Background: Vascular and cardiac complications are major causes of morbidity and mortality in hypertension. Epidermal growth factor receptor (EGFR) signaling associated with the development of vascular and cardiac dysfunction through activation of the extracellular signal-regulated kinase (ERK) and protein kinase B (Akt) signaling pathways. It is implicated that endoplasmic reticulum stress (ERS) plays a role in pathogenesis of hypertension. However, the relationship between EGFR signaling and ERS in hypertension has not determined yet. In the present study, we examined effects of ERS inhibition on the EGFR signaling in vascular and cardiac tissues from hypertensive rats.

Methods: Hypertension was induced by deoxycorticosterone acetate (DOCA) injection (20mg/kg, twice a week) and 1% NaCl+0.2% KCI by adding to drinking water following the unilateral nephrectomy in male 8-week-old Wistar albino rats. Blood pressure was measured using tail-cuff method for 12 weeks. ERS inhibitor tauroursodeoxycolicacid (TUDCA) (150mg/kg/day) was given by intraperitoneal injection last four week. At the end of treatment, abdominal aorta (AA), carotid artery (CA) and left ventricle (LV) tissues were removed and vascular tissues were incubated with phenylephrine. Then, expressions of EGFR, ERK, p-ERK, Akt, p-Akt were examined by Western Blotting.
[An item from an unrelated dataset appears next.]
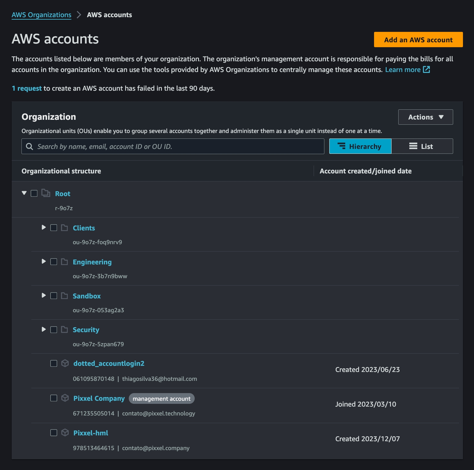Click the Pixxel-hml account cube icon
The image size is (474, 470).
(x=65, y=433)
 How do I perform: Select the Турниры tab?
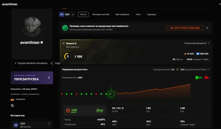coord(151,14)
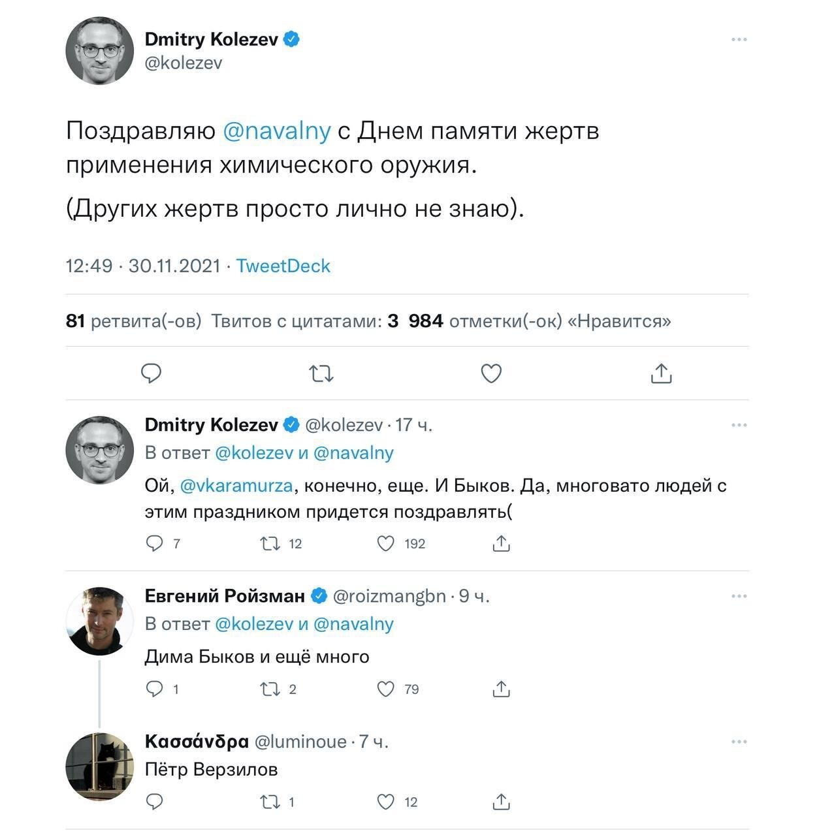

Results: TUDCA treatment significantly reduced systolic blood pressures in hypertensive rats. EGFR expressions in AA and LV were similar in all groups. While EGFR expression in CA was increased in hypertensive group, TUDCA treatment reduced it. In AA, ERK expression was decreased by hypertension but, p-ERK expression was not changed. In CA and LV, ERK and p-ERK expressions were similar in all groups. Akt and p-Akt expression were attenuated in AA isolated from hypertensive rats. p-Akt expression was augmented with phenylephrine treatment but, Akt expression in CA was not altered by hypertension. Akt and p-Akt expressions in LV were not changed by hypertension. TUDCA treatment did not affect Akt, p-Akt, ERK and p-ERK expressions in all tissues.

Conclusions: In hypertension, expressions of molecules that play a role in mitogenic pathway were changed in vascular wall but not cardiac tissue. Our results demonstrate that ERS inhibition can affect EGFR signaling and it may be a therapeutic strategy to prevent vascular complications in hypertension.